Clearly, in order to establish that (some) nebulae are not within the Milky Way,
you need to obtain convincing evidence of their large distance. Simply resolving
local nebulae into stars was insufficient - several late 19th century
photographs of Local Group Galaxies, such as
this 1899 image of M33 by J.E. Keeler,
seem to be at least partially resolved, yet Clerke in 1902 was convinced that nebulae
are all local. The key was to resolve stars of clearly identifiable type. In
the 1920s, observers using the new silver-on-glass reflecting telescopes successfully
resolved both classical novae (correcting the wrong impression given by S Andromedae!) and,
crucially, Cepheid variables.
- Why was it available at this time?
The principal factor is the availability of new technology - especially large
silver-on-glass reflectors. After Keeler demonstrated the value of reflecting telescopes
for photographic work at the turn of the 20th century with the Crossley reflector, the
first modern research reflecting telescope, the Mt Wilson 60-inch, was completed in
1908, followed by the 100-inch Hooker
telescope in 1917. These telescopes, and improvements in photographic techniques,
made the identification of Cepheids in nearby galaxies possible.
- Could it have been done earlier?
Classical novae were observed in nearby galaxies using the 60-inch, and some astronomers
(e.g. Heber Curtis, 1917)
did indeed use these observations to argue that these systems were
extragalactic. But the absolute magnitudes of classical novae were not well enough
established to convince everyone -
Shapley 1917
discusses much the same data as
Curtis but comes to the opposite conclusion. [He appears to have been misled by S Andromedae,
see above, and by Z Centauri, a "nova" seen in 1895 in NGC 5253;
like S And, Z Cen is now accepted as a supernova.]

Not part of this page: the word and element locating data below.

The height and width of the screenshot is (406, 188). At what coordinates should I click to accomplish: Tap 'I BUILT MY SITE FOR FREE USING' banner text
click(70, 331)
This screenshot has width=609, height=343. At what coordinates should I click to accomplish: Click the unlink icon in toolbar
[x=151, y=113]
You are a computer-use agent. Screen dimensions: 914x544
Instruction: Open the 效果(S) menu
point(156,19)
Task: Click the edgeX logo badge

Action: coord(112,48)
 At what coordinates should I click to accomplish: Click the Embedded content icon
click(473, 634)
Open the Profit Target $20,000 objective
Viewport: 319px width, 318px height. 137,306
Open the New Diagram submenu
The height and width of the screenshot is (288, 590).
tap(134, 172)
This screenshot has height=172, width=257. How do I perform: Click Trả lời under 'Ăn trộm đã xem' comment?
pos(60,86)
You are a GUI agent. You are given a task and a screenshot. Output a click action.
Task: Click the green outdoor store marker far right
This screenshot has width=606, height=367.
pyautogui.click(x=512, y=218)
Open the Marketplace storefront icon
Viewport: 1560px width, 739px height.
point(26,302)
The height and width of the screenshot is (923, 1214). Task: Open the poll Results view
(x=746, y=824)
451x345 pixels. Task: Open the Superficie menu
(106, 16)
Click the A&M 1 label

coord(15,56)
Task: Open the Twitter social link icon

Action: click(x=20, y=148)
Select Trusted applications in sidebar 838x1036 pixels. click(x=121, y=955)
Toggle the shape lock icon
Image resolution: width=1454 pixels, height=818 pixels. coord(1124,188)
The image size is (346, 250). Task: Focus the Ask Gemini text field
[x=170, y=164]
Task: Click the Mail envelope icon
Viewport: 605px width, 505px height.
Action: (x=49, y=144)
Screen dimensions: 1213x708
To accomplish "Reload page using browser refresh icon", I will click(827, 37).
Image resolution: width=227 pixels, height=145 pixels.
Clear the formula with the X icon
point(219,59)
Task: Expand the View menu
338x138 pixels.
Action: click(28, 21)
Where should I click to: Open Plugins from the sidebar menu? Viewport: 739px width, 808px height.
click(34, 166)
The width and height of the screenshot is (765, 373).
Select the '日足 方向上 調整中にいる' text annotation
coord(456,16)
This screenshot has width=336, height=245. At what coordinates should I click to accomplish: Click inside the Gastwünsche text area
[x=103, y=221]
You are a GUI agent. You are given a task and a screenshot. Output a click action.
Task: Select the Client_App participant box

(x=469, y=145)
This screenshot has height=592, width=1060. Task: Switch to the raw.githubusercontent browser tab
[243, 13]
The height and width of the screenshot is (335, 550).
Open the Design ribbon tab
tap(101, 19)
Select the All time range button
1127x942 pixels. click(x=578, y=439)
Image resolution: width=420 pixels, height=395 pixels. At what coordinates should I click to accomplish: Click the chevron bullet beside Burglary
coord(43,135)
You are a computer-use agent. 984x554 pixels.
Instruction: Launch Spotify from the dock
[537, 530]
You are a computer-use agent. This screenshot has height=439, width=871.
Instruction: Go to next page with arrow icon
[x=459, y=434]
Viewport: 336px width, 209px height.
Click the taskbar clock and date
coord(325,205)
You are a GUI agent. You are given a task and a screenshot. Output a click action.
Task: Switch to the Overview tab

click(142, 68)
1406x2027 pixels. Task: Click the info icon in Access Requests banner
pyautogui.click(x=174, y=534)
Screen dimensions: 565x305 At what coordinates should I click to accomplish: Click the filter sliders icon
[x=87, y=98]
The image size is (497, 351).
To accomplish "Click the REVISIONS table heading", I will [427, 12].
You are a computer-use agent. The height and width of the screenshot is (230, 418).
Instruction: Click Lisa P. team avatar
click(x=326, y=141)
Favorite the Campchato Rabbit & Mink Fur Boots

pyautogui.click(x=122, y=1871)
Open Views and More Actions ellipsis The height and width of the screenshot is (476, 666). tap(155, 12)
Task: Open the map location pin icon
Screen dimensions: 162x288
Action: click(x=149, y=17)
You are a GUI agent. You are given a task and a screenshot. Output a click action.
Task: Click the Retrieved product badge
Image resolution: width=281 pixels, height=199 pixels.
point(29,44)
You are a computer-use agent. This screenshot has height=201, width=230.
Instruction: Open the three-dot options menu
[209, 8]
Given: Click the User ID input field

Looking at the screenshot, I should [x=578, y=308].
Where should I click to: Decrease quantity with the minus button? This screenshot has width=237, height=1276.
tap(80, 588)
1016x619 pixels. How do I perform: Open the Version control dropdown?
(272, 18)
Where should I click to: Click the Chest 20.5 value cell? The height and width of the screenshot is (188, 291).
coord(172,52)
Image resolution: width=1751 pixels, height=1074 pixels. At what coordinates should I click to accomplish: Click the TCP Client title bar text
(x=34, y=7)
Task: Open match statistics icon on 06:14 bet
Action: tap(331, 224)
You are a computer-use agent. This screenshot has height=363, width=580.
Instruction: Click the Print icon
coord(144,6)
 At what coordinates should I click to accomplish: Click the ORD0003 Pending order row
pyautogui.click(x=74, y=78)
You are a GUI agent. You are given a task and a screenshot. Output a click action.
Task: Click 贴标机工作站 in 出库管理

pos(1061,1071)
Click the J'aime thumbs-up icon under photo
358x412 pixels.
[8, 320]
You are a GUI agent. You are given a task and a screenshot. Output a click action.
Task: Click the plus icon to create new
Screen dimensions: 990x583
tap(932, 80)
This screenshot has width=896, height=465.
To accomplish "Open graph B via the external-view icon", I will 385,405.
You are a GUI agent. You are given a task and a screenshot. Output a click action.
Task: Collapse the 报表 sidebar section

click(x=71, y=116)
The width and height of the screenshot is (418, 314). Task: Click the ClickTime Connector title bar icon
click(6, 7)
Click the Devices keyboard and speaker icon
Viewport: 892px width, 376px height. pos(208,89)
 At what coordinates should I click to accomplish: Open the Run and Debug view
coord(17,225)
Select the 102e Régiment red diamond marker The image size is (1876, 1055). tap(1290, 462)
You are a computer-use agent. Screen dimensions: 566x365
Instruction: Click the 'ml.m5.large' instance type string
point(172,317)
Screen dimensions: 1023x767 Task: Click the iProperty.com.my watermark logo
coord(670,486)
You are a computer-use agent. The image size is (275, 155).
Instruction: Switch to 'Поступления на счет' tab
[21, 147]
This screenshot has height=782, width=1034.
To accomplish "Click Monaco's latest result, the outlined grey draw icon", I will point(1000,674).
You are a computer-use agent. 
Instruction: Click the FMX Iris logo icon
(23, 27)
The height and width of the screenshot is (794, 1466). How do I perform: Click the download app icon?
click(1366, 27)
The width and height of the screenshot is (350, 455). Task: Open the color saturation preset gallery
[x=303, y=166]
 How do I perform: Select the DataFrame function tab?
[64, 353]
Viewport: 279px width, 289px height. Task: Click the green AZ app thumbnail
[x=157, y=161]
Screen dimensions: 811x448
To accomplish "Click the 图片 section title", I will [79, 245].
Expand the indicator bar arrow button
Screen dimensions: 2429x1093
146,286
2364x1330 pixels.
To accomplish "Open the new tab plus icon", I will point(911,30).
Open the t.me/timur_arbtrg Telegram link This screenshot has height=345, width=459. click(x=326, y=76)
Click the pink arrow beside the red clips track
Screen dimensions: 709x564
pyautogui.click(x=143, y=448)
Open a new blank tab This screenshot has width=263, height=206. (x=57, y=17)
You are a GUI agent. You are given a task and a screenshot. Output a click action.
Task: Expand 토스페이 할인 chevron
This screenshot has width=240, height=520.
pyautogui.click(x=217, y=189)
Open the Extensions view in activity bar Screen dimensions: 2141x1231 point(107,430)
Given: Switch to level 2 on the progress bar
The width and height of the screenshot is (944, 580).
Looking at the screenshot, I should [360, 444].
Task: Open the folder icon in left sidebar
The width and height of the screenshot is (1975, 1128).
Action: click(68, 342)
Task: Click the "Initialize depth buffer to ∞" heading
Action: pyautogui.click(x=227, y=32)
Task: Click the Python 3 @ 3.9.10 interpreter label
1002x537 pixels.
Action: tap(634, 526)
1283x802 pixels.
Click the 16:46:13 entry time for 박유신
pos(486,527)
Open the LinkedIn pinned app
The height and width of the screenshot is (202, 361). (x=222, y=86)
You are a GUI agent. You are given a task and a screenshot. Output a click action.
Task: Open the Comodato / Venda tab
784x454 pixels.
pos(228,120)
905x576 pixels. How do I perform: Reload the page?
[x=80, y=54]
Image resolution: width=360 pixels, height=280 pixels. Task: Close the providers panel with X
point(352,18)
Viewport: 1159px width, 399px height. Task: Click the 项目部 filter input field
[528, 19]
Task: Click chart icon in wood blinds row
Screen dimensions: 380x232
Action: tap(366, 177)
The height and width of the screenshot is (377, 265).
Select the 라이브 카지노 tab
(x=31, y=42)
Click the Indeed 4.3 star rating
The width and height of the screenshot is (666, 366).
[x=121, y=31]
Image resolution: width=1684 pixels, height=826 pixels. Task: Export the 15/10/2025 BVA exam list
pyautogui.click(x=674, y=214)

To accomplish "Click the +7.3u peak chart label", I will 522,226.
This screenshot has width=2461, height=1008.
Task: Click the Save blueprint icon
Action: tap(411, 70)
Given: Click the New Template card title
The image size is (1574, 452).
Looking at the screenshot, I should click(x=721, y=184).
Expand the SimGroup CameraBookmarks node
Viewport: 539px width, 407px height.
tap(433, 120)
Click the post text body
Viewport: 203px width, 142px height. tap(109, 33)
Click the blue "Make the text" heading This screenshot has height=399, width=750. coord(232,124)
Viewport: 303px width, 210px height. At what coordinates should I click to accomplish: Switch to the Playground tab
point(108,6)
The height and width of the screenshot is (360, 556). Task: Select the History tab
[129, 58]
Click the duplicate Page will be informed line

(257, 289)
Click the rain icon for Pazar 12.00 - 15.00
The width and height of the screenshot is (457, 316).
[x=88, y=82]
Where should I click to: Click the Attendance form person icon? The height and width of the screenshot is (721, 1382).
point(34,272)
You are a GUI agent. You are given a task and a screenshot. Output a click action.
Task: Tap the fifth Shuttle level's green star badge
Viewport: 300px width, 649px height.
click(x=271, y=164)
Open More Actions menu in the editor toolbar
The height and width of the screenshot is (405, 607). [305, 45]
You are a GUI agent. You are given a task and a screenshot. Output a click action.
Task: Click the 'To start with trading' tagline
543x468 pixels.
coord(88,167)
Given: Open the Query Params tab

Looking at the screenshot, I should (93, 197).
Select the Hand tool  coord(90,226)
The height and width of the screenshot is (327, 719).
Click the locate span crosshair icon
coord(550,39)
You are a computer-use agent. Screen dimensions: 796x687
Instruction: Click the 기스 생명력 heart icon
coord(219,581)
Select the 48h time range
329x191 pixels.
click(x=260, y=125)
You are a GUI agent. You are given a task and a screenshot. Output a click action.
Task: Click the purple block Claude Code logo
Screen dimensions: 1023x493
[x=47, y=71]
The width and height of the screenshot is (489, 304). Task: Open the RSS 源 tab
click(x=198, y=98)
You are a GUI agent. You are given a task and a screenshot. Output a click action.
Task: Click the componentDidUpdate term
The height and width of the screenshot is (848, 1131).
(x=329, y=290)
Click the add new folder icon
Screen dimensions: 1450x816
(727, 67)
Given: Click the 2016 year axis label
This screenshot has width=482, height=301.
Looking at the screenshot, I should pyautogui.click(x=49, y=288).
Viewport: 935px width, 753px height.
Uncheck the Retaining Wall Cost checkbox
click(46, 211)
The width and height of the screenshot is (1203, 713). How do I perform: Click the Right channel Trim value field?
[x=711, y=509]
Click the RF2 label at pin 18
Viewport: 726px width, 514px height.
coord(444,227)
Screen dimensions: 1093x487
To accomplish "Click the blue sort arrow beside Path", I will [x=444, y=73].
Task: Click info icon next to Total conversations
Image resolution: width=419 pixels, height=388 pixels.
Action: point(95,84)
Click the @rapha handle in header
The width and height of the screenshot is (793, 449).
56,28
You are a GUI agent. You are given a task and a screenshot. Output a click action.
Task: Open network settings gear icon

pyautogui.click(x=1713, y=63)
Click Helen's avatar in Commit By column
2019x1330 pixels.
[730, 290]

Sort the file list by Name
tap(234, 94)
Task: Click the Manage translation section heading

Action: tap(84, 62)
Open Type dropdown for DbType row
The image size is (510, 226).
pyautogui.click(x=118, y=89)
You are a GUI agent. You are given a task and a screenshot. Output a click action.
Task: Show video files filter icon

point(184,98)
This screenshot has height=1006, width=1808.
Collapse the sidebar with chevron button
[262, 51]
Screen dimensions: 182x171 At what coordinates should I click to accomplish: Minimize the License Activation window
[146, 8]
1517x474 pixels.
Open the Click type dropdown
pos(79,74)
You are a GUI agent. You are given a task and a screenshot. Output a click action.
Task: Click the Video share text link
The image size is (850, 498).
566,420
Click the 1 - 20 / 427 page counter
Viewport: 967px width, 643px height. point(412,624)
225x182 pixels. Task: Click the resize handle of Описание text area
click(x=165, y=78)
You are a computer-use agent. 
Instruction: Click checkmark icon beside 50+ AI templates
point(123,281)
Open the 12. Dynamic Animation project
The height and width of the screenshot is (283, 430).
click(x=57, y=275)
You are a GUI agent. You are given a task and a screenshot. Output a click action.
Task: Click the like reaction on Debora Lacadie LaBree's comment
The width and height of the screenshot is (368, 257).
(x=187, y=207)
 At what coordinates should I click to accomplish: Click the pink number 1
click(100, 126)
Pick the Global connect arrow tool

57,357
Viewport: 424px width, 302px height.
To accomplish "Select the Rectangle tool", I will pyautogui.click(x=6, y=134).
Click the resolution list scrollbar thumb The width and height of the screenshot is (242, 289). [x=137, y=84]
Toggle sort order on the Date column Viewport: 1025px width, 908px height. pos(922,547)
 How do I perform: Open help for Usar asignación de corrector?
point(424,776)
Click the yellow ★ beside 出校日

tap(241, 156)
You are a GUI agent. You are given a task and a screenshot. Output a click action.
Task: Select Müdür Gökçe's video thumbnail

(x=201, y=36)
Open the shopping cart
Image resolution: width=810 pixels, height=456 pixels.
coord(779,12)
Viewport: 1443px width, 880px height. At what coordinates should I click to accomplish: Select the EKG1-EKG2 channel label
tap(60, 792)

On the whole, it seems possible with hindsight
that the extragalactic nature of spiral nebulae should have been established with
the data on novae, and could therefore have been done about 10 years earlier, but the
definitive result needs Cepheids (which can be unambiguously identified by showing
that your candidates have the correct period-luminosity relation), and this was first done
by Hubble in 1925.
In this question, any well reasoned answer to the last part was acceptable - in other
words, arguing that it could have been done 10 years earlier using novae would be a
"correct" answer, but arguing that Cepheids were needed to convince the doubters and that
this could not have been done very much earlier would also be "correct". The marks depend
on the logic of the argument and the factual correctness, not on which conclusion you reach!